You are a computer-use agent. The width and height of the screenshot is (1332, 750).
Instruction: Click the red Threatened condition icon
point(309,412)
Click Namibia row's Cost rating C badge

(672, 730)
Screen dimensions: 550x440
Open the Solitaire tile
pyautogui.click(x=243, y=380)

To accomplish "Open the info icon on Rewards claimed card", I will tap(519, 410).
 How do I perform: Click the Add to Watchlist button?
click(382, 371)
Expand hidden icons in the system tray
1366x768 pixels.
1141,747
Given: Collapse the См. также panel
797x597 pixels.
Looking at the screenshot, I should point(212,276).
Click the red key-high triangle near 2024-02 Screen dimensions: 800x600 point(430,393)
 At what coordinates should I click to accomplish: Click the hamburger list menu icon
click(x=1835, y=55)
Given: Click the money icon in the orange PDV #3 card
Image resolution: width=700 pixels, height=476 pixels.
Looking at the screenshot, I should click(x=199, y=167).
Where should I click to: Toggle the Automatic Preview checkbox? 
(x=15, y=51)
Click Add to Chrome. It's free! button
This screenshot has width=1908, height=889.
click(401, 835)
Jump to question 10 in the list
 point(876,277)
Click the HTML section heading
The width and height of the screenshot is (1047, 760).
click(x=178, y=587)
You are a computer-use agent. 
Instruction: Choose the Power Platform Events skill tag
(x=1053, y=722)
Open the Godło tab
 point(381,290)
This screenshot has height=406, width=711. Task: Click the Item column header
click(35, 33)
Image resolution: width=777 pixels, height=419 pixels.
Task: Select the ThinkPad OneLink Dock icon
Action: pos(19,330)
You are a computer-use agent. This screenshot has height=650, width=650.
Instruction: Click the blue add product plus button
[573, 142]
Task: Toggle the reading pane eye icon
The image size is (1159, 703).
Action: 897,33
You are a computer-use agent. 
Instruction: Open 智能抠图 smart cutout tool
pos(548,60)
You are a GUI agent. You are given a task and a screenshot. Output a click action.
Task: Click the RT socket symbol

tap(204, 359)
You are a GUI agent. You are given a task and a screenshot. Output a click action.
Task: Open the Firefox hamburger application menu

--------

Task brief: After reading the entries, reproduce every one of them exactly.

Written answer:
You are a computer-use agent. The width and height of the screenshot is (1332, 750).
Instruction: Click the red Threatened condition icon
point(309,412)
Click Namibia row's Cost rating C badge

(672, 730)
Screen dimensions: 550x440
Open the Solitaire tile
pyautogui.click(x=243, y=380)

To accomplish "Open the info icon on Rewards claimed card", I will tap(519, 410).
 How do I perform: Click the Add to Watchlist button?
click(382, 371)
Expand hidden icons in the system tray
1366x768 pixels.
1141,747
Given: Collapse the См. также panel
797x597 pixels.
Looking at the screenshot, I should point(212,276).
Click the red key-high triangle near 2024-02 Screen dimensions: 800x600 point(430,393)
 At what coordinates should I click to accomplish: Click the hamburger list menu icon
click(x=1835, y=55)
Given: Click the money icon in the orange PDV #3 card
Image resolution: width=700 pixels, height=476 pixels.
Looking at the screenshot, I should click(x=199, y=167).
Where should I click to: Toggle the Automatic Preview checkbox? 
(x=15, y=51)
Click Add to Chrome. It's free! button
This screenshot has width=1908, height=889.
click(401, 835)
Jump to question 10 in the list
 point(876,277)
Click the HTML section heading
The width and height of the screenshot is (1047, 760).
click(x=178, y=587)
You are a computer-use agent. 
Instruction: Choose the Power Platform Events skill tag
(x=1053, y=722)
Open the Godło tab
 point(381,290)
This screenshot has height=406, width=711. Task: Click the Item column header
click(35, 33)
Image resolution: width=777 pixels, height=419 pixels.
Task: Select the ThinkPad OneLink Dock icon
Action: pos(19,330)
You are a computer-use agent. This screenshot has height=650, width=650.
Instruction: Click the blue add product plus button
[573, 142]
Task: Toggle the reading pane eye icon
The image size is (1159, 703).
Action: 897,33
You are a computer-use agent. 
Instruction: Open 智能抠图 smart cutout tool
pos(548,60)
You are a GUI agent. You are given a task and a screenshot. Output a click action.
Task: Click the RT socket symbol

tap(204, 359)
You are a GUI agent. You are given a task and a screenshot. Output a click action.
Task: Open the Firefox hamburger application menu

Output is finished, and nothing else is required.